Futebol de segunda linha

Adriano Gadini/Pixabay

Futebol de segunda linha

  • Heraldo Palmeira e Sylvio Maestrelli

O futebol mundial vive ciclicamente momentos em que determinados países e federações nacionais decidem bancar projetos suntuosos e megalômanos que visam estabelecer rupturas e novos parâmetros no mundo da bola. De uma hora para outra – surpresa! – surge do nada uma liga que, de acordo com a mídia esportiva, vai assombrar o planeta! A Arábia Saudita é a protagonista da vez, a nova meca do esporte bretão. Mas será que vai dar liga mesmo? Será que aprendeu com as aventuras dos nefelibatas e dos picaretas que já tentaram antes?

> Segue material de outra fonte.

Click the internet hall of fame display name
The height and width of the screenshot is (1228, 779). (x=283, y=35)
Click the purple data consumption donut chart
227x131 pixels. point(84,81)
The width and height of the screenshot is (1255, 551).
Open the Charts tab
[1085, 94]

Poucos lembram da Liga Pirata Colombiana, talvez o primeiro exemplo em nível mundial. Em 1946, um empresário chamado Alfonso Senior, presidente do Milionários, tradicional time de Bogotá, decidiu se unir a outros ricaços – dirigentes de equipes de Medellín, Cali e Barranquilla e formar a Dimayor (División Mayor), rompendo com a Federação Colombiana e com a FIFA, com o objetivo de montar o “melhor campeonato nacional do mundo”.

Desrespeitando regras internacionais, como a necessidade de “comprar os passes” dos jogadores estrangeiros, indenizando financeiramente seus clubes anteriores e alterando orientações da FIFA em relação a campeonatos – a Liga Pirata permitia que cada time contratasse e utilizasse quantos estrangeiros quisesse por jogo – ela foi disputada entre 1946 e 1951.

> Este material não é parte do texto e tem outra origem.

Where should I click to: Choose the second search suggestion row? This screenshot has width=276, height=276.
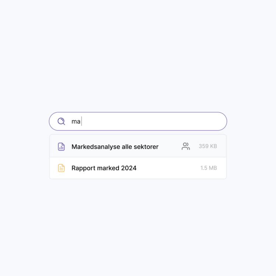138,168
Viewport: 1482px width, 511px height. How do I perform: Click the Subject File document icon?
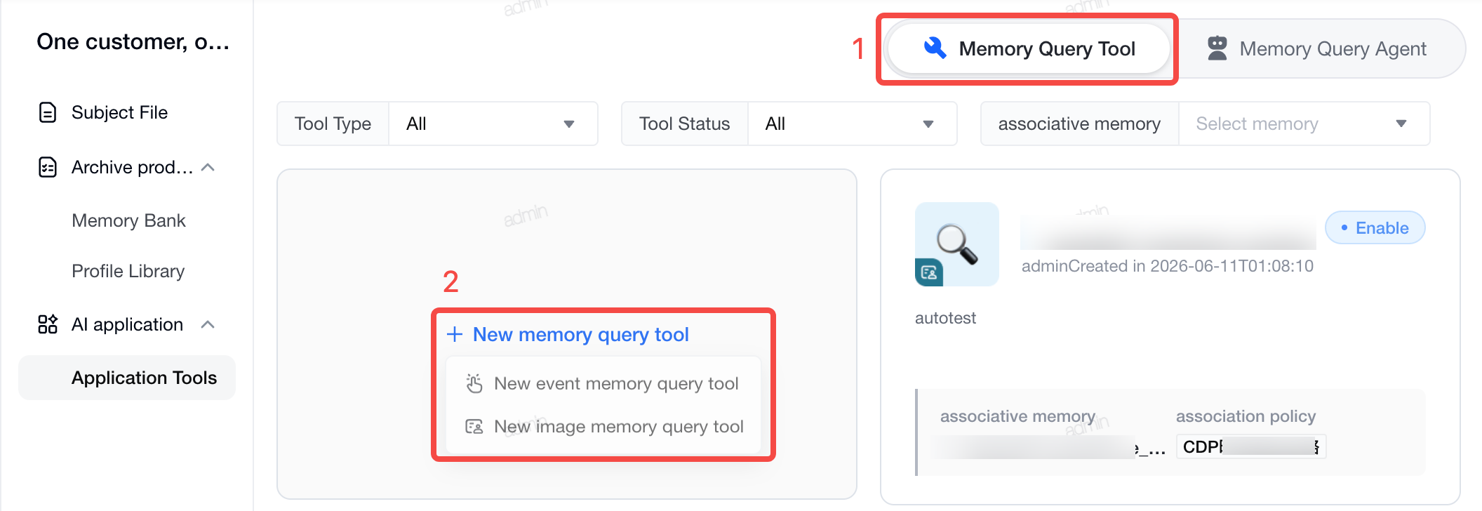click(47, 112)
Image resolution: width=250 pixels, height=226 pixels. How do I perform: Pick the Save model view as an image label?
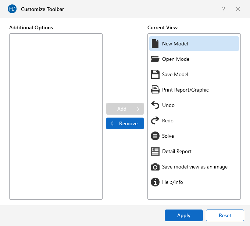[x=194, y=167]
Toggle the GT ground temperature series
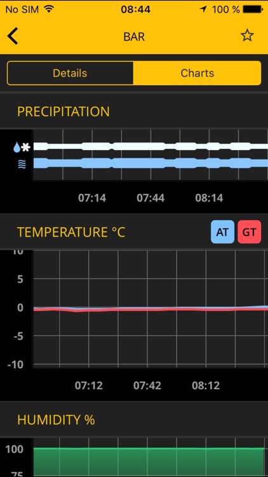Screen dimensions: 268x477 [249, 232]
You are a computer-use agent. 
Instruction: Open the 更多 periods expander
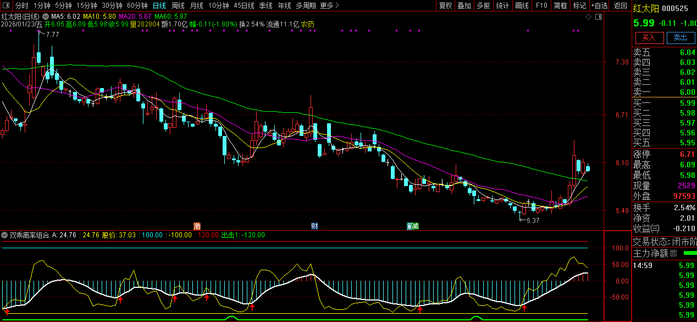[329, 6]
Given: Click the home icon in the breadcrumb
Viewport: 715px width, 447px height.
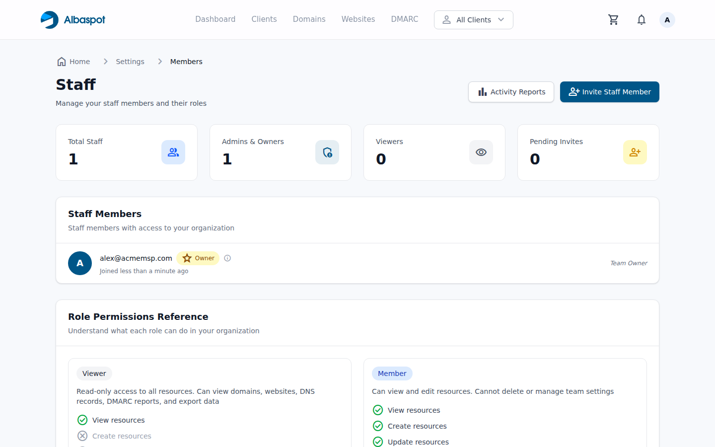Looking at the screenshot, I should click(x=61, y=61).
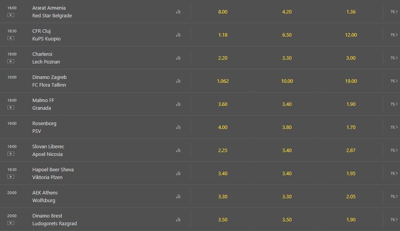400x231 pixels.
Task: Open stats icon for Dinamo Zagreb match
Action: coord(178,81)
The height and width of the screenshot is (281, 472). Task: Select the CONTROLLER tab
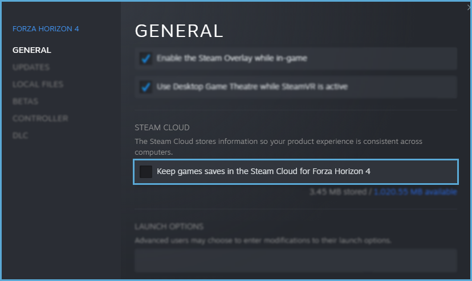pyautogui.click(x=40, y=118)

Atraídos pelos altos salários, muitos craques sul-americanos, na maioria argentinos como os fabulosos Alfredo Di Stefano e Adolfo Pedernera, migraram para a Dimayor contratados pelo Millionarios. A “máquina” do River Plate, melhor time do continente nos anos 1940, foi desfeita em função do êxodo de muitos atletas para a Colômbia. O brasileiro Heleno de Freitas, ídolo do Botafogo e Vasco e um dos mais famosos bad boys do futebol brasileiro, brilhou no Junior Barranquilla. E até jogadores europeus foram contratados.

Pressionada pela FIFA, a Federação Colombiana interveio e a farra e a gastança acabaram. Os clubes tiveram que se desfazer de seus craques, devolvendo-os a seus times de origem ou negociando seus passes para, com o dinheiro obtido, ressarcir os prejudicados. Chegava ao fim o “El Dorado”, com o futebol colombiano empobrecido e os times endividados. Algo que perdurou praticamente até o fim da década de 1980, quando o narcotráfico tomou para si os principais clubes do país e injetou muito dinheiro neles, período em que a Colômbia se destacou no futebol internacional mas não deixou saudades.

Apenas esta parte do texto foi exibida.